ALBUM – Dès 6 ans **
De Claudine COLOZZI
illustré par Elsa ORIOL
Éditions Kaléidoscope – 13.20 €
Une illustration magnifique apte à croquer le mouvement, à sublimer les portraits et à traduire les sentiments contradictoires intimes de la petite fille, personnage central de l’histoire, pour un livre dont le sujet me met mal à l’aise, et que je trouve plutôt polémique…
Daisy est choisie avec 3 autres ballerines de son cours, pour participer au ballet de fin d’année auquel assistera en spectatrice la Directrice d’une célèbre école de danse. C’est pour la petite fille une formidable reconnaissance. Mais cette nouvelle est accompagnée d’une douche froide : pas de lunettes. Or, Daisy est hyper myope.
Qu’est-ce à dire ?
La myopie c’est tabou, dégradant ?
Les lunettes c’est moche ? Super pour tous ceux qui en portent…
En vertu de quoi une danseuse munie de lunettes poserait-elle problème ?
Qui gêne t-elle ? les spectateurs sans doute ? Puisqu’apparemment jusqu’alors Daisy dansait sans encombre avec celles-ci !
Cette épreuve imposée par le prof, qui n’est ici, on s’en doute, qu’un simple rouage des règles de la discipline, est accompagnée de moqueries supplémentaires par les autres ballerines. Bravo pour la solidarité !
Cette loi est une violence terrible pour Daisy qui passe de la stupeur au cauchemar.

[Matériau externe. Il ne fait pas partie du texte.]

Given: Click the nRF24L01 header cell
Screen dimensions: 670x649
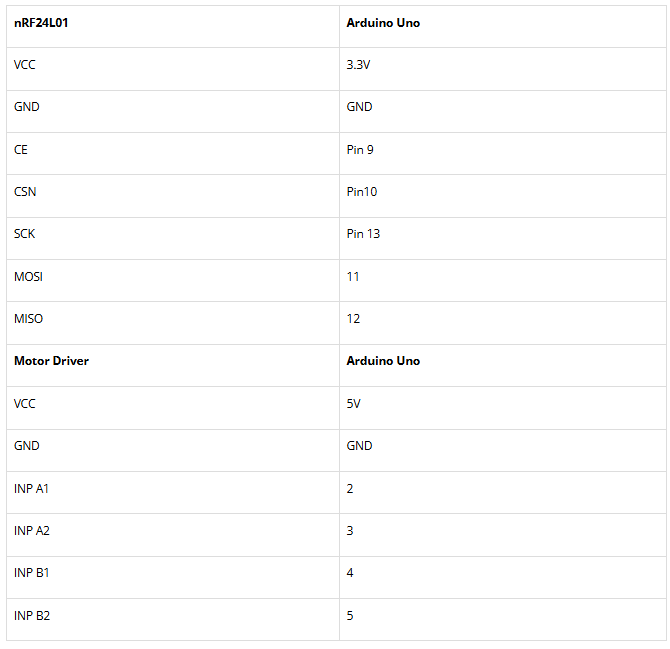Looking at the screenshot, I should click(x=41, y=22).
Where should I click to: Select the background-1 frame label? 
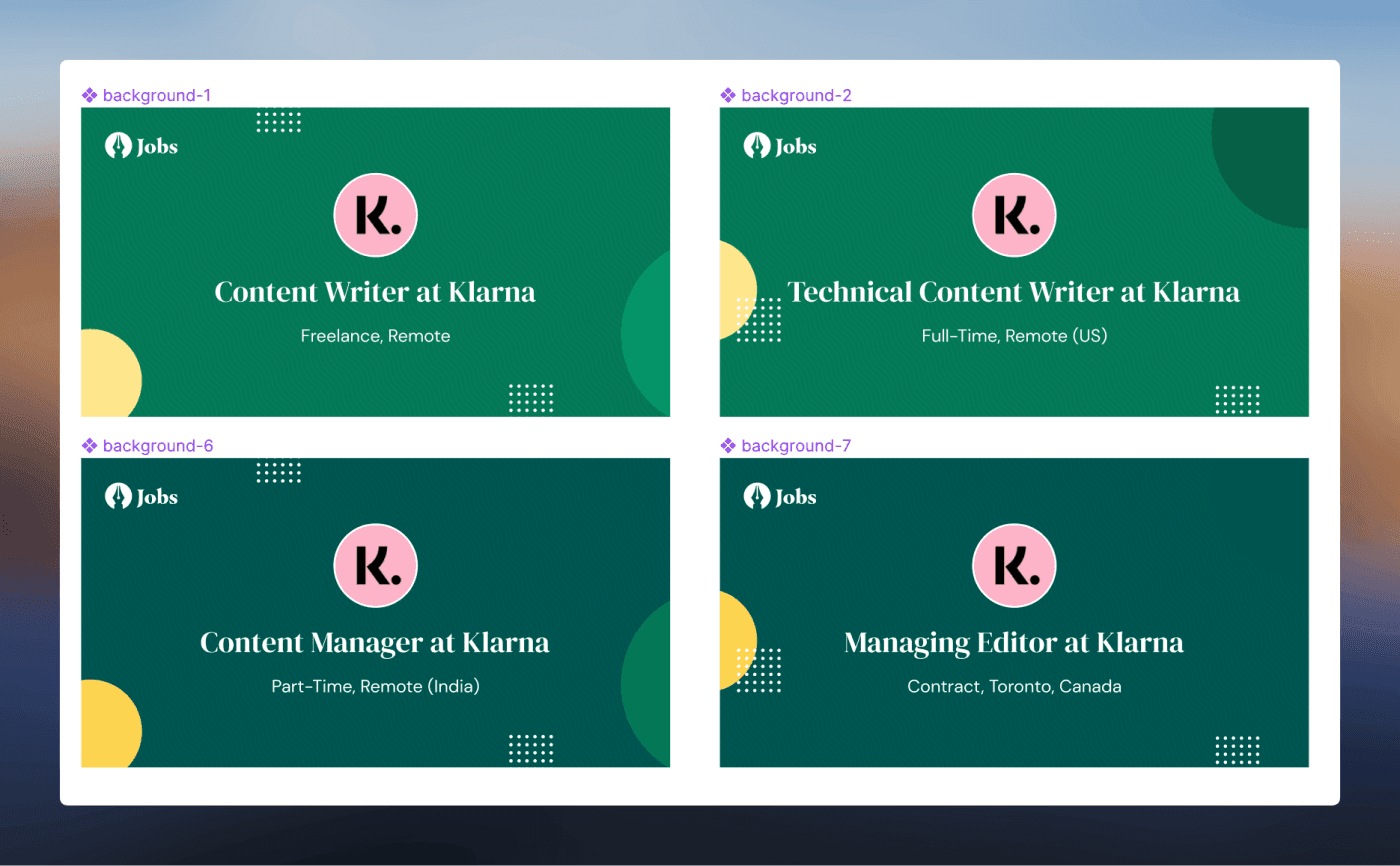pyautogui.click(x=156, y=96)

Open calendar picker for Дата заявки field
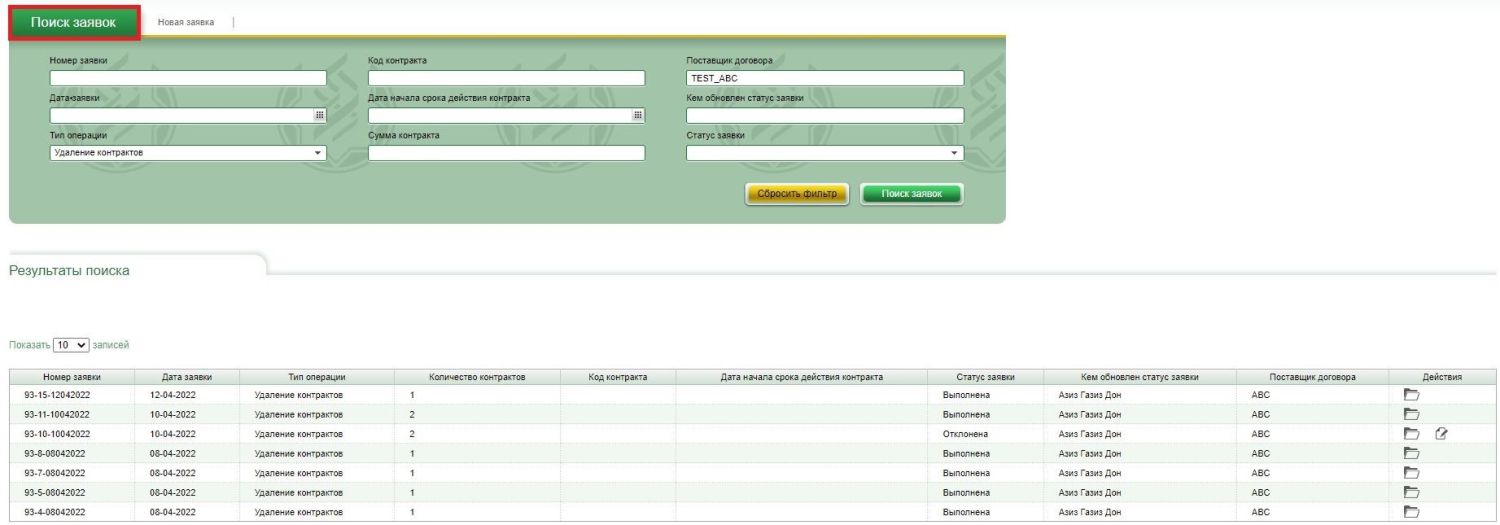pos(319,116)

Une violence gratuite et injuste. La petite fille va traverser des moments déprimants mais néanmoins réussir à dépasser cette iniquité. A force de volonté, de travail, en s’entraînant à répéter dans le noir jusqu’à plus soif, Daisy va intérioriser la chorégraphie jusqu’à pouvoir tourbillonner sans avoir besoin d’aucun repère visuel…
Elle y sera d’ailleurs gentiment encouragée par sa grand-mère, ancienne danseuse, aussi bienveillante que complètement dans le moule.
Ouf ! On respire donc… Daisy réussit! Mais cette réussite est une prise de risque, car l’enfant ne peut ni anticiper les erreurs de trajectoires des autres ni les siennes propres, dans le brouillard intense qui l’entoure.
C’est probablement aussi inutile que disproportionné par rapport à l’enjeu.
Parce qu’on découvre, à la fin que Daisy n’est pas la seule danseuse à subir cette peine, (avec une phrase de conclusion un peu énigmatique) on se demande combien de temps cette loi du paraître va perdurer, et qui aura le courage de rompre enfin le tabou ?
Au vu des progrès techniques, il y aurait sans doute en plus possibilité de porter des lentilles, prothèses discrètes…
A l’heure du vivre ensemble, du dépassement des préjugés, il reste quand même dans cette discipline beaucoup à faire. Dommage que le texte sage et plutôt convenu de Claudine Colozzi n’est pas saisi l’occasion de délivrer un message politique et d’amener le lecteur et les instances de la discipline à réagir.